Of course, it isn't free. Local taxes pay for it. But isn't that what taxes are for? To improve the quality of a nation's human capital? The standard of living here in Singapore is that of America, as I have mentioned elsewhere. But the infrastructure is better. America is falling behind because we're drowning in a solipsistic consumer culture, borrowing against the future to maintain an excessive and opulent standard of living without actually manufacturing anything of value. And believe me, Singaporeans love to shop, consume, the whole gamut. The whole city is a shopping mall. But they also save, much more as a percentage of wages than we do. They pay taxes and don't grumble about it. They have a top shelf military relative to the size of the city-state. Every able bodied young man (and frequently women) do national service of some sort. It isn't perfect, don't get me wrong. But it's better than pouring billions into two pointless wars when money should be spent on our crumbling schools, our collapsing bridges and our disastrous electricity grid.

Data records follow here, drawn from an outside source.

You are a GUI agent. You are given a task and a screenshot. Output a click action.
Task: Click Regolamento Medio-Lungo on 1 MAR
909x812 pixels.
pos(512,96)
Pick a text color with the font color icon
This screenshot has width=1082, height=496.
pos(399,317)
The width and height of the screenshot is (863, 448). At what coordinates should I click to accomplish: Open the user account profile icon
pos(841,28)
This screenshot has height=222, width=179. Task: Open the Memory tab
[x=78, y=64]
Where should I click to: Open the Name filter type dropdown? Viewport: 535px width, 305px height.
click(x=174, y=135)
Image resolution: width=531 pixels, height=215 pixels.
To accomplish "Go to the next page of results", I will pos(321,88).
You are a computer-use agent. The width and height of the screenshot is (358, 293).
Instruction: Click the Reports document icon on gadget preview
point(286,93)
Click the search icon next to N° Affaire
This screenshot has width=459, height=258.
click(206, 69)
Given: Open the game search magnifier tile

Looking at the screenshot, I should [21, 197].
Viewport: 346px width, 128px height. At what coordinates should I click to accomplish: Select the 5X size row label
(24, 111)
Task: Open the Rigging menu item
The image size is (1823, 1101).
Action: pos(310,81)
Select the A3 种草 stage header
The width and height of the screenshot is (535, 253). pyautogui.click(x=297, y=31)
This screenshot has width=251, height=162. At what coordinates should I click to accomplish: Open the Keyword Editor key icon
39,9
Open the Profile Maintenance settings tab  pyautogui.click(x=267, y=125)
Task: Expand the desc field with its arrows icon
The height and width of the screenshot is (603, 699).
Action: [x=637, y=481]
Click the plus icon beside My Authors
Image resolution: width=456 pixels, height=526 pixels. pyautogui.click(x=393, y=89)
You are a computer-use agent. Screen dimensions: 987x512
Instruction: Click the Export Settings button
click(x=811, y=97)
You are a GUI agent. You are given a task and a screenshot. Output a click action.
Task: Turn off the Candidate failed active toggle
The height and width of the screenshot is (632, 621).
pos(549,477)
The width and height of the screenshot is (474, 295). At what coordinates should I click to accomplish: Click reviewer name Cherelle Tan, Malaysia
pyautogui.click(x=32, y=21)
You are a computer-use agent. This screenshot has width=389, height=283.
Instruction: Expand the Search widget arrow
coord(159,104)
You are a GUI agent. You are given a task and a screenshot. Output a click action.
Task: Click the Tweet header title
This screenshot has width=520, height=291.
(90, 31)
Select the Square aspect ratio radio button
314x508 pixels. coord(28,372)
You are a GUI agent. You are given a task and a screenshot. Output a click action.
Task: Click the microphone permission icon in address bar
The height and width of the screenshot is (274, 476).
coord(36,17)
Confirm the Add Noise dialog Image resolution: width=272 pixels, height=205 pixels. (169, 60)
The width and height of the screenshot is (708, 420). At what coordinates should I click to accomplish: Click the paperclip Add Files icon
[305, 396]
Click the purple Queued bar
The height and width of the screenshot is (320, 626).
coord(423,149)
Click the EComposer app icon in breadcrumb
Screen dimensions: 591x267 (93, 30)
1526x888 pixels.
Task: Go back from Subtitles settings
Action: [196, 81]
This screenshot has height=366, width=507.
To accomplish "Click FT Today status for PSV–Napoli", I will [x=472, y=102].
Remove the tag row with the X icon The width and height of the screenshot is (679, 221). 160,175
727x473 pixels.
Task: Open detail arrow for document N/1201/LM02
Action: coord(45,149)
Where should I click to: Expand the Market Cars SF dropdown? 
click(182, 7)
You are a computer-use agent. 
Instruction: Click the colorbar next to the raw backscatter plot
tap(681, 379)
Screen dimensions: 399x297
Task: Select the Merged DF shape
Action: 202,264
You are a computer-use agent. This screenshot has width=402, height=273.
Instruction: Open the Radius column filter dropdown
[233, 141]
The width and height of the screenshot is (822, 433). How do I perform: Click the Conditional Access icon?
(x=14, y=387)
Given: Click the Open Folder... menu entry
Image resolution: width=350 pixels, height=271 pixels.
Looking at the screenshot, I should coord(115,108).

These used to be American values. They used to be why the world looked up to us. But the people here in Singapore don't understand. They ask me, even now, why American's have gone so crazy, lost the center, changed so drastically. They like us here. I am treated very, very well. Better than in almost any country I've traveled in. But they're losing patience with us. Will electing Obama change our image? Having an African-American president will help, I've heard that a lot. And I don't deny the attractiveness of the idea from a purely geopolitical point of view, a way of regaining some of the high ground and mystique of "America" squandered these last few years. It's a palpable feeling here and in other places. But there is much, much more work to be done than just one election. This isn't an encomium for Obama, no hagiography here. But, there is a real hope outside of America on this issue--and a hope like that is not to be denied, or discounted.